- Aim of the task: Among the entries below, please repeat exactly and only the lines from the line containing "This screenshot has height=508, width=851." to the line containing "Image resolution: width=1568 pixels, height=749", both lines included.

- Material for this task:
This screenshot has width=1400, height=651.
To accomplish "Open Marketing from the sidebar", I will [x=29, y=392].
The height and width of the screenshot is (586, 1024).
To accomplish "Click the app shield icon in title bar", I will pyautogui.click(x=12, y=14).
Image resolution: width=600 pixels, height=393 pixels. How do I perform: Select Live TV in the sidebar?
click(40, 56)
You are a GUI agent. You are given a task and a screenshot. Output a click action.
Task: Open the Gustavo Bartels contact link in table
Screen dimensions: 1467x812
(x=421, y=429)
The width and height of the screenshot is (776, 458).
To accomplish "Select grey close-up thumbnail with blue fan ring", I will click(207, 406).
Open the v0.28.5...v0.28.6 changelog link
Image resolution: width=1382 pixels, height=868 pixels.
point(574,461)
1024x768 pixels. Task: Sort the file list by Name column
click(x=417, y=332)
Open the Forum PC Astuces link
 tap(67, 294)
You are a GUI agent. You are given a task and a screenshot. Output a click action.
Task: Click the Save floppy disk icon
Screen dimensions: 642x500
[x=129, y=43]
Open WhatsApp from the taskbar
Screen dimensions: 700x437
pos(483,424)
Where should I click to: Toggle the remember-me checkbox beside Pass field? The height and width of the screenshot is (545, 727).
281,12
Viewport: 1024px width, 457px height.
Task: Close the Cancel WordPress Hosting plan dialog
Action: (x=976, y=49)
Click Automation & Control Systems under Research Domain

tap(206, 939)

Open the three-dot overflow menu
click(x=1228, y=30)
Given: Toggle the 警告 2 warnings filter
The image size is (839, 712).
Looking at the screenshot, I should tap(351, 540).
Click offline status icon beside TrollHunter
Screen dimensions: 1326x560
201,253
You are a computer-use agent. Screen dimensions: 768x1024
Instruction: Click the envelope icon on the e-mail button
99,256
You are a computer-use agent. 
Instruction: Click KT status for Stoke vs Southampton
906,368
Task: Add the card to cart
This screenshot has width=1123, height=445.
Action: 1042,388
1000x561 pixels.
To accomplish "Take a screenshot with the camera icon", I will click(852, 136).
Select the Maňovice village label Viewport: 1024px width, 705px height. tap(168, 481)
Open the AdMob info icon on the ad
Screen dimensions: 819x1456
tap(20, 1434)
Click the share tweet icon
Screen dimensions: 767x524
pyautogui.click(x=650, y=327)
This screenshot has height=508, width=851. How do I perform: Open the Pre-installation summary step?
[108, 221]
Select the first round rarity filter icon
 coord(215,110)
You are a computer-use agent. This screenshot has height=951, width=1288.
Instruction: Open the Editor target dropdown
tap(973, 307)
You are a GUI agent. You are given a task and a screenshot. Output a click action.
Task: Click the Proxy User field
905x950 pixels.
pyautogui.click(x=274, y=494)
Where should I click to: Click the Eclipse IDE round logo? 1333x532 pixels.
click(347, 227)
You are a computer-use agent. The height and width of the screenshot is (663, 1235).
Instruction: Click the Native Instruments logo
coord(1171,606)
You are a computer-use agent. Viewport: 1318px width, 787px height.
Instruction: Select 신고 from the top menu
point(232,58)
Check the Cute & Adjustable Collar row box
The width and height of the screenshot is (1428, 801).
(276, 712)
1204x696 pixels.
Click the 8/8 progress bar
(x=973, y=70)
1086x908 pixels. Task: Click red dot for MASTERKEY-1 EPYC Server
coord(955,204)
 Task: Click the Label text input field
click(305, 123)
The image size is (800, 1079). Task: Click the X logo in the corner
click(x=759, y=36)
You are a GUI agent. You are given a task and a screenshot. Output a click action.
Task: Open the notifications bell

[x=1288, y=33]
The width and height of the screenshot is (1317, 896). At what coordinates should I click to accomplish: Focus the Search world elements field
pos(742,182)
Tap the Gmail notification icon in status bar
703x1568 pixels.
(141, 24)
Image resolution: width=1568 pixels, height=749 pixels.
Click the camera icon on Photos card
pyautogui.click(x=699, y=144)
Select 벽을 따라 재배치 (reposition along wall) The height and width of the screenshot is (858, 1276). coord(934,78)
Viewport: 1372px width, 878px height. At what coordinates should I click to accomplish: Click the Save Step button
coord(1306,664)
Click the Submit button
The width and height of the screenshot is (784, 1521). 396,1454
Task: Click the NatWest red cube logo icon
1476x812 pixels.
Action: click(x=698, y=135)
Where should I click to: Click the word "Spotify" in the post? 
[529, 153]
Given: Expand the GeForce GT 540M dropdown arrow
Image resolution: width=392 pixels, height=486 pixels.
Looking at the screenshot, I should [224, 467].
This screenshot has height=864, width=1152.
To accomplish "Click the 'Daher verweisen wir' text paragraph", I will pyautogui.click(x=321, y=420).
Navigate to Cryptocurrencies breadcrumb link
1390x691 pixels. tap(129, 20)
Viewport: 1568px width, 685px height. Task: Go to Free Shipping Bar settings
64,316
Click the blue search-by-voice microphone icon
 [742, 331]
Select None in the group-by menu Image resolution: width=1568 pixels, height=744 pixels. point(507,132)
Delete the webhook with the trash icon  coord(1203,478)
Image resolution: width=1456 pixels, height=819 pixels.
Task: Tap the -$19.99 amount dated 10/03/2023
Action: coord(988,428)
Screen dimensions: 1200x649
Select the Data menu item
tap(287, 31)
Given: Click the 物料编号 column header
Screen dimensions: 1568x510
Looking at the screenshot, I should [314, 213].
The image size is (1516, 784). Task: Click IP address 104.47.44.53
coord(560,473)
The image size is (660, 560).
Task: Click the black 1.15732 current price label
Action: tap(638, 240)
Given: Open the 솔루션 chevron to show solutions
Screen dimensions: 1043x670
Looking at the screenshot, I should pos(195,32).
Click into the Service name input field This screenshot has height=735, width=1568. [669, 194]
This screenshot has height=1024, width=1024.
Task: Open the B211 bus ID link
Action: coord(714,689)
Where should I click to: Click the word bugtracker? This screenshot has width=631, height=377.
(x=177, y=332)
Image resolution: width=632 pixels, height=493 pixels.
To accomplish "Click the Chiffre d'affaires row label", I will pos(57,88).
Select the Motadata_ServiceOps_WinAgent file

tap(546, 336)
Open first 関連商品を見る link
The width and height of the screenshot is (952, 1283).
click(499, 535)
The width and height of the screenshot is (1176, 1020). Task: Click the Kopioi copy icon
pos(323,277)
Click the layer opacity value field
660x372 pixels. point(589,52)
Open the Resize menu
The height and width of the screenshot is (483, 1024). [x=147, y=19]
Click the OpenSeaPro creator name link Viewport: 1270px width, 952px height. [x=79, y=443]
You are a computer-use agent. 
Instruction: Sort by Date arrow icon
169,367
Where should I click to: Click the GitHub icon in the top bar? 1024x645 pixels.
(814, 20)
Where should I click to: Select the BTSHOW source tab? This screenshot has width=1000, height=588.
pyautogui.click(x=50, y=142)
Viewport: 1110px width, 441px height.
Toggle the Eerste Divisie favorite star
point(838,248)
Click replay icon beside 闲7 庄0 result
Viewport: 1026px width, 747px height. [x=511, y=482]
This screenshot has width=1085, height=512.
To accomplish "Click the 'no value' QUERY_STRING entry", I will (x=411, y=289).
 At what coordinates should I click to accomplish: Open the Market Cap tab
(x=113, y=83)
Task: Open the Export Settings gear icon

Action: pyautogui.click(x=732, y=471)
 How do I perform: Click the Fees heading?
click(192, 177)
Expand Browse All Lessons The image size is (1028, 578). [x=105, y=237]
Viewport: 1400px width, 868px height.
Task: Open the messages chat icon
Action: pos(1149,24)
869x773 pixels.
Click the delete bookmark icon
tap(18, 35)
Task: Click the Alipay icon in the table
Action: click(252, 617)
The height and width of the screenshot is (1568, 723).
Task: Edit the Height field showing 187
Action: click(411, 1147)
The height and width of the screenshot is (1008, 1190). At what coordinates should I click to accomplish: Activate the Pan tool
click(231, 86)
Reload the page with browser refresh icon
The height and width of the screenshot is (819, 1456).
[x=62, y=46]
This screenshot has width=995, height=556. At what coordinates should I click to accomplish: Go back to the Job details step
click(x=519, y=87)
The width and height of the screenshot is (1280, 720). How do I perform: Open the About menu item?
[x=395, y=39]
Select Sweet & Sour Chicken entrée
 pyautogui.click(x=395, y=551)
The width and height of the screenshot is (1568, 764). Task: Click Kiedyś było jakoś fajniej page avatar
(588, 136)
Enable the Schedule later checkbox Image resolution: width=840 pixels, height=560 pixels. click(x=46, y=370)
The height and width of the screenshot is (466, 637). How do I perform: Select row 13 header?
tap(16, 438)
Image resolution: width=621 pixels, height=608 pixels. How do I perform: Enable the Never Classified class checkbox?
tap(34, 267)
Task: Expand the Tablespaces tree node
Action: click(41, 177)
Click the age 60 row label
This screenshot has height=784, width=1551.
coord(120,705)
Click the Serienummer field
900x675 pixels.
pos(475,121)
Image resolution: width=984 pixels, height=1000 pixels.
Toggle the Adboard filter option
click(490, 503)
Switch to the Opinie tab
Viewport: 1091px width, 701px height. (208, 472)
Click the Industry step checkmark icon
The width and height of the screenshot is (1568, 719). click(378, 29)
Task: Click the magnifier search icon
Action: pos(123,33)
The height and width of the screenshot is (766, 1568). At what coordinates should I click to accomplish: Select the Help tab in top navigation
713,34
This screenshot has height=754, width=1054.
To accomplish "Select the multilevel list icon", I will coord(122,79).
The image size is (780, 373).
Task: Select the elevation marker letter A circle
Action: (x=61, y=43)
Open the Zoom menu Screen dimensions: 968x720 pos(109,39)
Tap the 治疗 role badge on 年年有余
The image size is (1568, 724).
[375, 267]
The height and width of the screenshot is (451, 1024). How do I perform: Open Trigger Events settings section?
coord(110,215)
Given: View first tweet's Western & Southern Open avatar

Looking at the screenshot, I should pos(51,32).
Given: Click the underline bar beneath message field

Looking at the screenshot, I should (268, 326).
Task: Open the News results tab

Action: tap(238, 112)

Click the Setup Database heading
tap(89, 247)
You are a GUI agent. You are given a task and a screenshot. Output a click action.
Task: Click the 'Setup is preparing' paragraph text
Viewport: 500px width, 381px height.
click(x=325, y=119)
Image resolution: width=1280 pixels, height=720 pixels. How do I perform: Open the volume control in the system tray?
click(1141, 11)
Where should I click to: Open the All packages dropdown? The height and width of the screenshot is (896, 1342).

- Solution for this exercise:
This screenshot has height=508, width=851. How do I perform: Open the Pre-installation summary step?
[108, 221]
Select the first round rarity filter icon
 coord(215,110)
You are a computer-use agent. This screenshot has height=951, width=1288.
Instruction: Open the Editor target dropdown
tap(973, 307)
You are a GUI agent. You are given a task and a screenshot. Output a click action.
Task: Click the Proxy User field
905x950 pixels.
pyautogui.click(x=274, y=494)
Where should I click to: Click the Eclipse IDE round logo? 1333x532 pixels.
click(347, 227)
You are a computer-use agent. The height and width of the screenshot is (663, 1235).
Instruction: Click the Native Instruments logo
coord(1171,606)
You are a computer-use agent. Viewport: 1318px width, 787px height.
Instruction: Select 신고 from the top menu
point(232,58)
Check the Cute & Adjustable Collar row box
The width and height of the screenshot is (1428, 801).
(276, 712)
1204x696 pixels.
Click the 8/8 progress bar
(x=973, y=70)
1086x908 pixels. Task: Click red dot for MASTERKEY-1 EPYC Server
coord(955,204)
 Task: Click the Label text input field
click(305, 123)
The image size is (800, 1079). Task: Click the X logo in the corner
click(x=759, y=36)
You are a GUI agent. You are given a task and a screenshot. Output a click action.
Task: Open the notifications bell

[x=1288, y=33]
The width and height of the screenshot is (1317, 896). At what coordinates should I click to accomplish: Focus the Search world elements field
pos(742,182)
Tap the Gmail notification icon in status bar
703x1568 pixels.
(141, 24)
Image resolution: width=1568 pixels, height=749 pixels.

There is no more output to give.